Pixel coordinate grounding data
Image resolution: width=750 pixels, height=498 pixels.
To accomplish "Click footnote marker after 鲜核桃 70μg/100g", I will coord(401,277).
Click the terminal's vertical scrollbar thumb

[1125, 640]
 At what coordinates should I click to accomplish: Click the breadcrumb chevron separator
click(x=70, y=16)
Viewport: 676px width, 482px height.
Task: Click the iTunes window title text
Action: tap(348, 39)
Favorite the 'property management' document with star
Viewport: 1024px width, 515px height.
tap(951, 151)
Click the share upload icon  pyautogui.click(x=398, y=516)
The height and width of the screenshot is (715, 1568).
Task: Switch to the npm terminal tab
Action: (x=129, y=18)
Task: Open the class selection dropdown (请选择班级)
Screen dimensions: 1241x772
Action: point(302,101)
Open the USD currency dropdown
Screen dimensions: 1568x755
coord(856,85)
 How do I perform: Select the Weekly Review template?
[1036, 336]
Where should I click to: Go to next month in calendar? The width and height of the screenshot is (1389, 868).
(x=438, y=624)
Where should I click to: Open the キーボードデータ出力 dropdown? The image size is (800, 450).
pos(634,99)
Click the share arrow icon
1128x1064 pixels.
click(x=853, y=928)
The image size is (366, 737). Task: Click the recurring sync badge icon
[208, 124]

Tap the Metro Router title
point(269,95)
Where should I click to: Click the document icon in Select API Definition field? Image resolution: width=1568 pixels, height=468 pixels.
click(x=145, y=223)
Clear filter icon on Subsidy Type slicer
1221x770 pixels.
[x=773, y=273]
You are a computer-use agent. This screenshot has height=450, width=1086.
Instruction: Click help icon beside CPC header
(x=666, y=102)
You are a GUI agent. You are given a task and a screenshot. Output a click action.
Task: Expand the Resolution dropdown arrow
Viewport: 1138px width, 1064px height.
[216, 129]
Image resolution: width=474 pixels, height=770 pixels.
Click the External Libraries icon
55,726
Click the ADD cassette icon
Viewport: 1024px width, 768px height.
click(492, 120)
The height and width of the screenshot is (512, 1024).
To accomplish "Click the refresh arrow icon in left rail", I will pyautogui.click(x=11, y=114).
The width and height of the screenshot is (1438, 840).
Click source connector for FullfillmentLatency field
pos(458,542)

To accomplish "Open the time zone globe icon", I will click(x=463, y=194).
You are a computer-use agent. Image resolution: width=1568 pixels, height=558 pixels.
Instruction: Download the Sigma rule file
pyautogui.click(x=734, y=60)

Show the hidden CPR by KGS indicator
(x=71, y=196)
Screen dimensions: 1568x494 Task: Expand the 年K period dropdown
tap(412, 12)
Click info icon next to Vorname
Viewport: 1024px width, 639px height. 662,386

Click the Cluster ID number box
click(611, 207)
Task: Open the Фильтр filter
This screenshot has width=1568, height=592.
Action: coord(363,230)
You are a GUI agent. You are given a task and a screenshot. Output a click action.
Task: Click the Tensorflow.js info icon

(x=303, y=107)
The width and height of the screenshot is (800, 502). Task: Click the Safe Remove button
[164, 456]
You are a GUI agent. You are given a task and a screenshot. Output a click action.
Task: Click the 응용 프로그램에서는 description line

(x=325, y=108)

• [WORK TASK] Count up the lines in the preceding data that include the word "will"; respond with the number only.

• [ANSWER TO THE PROBLEM] 3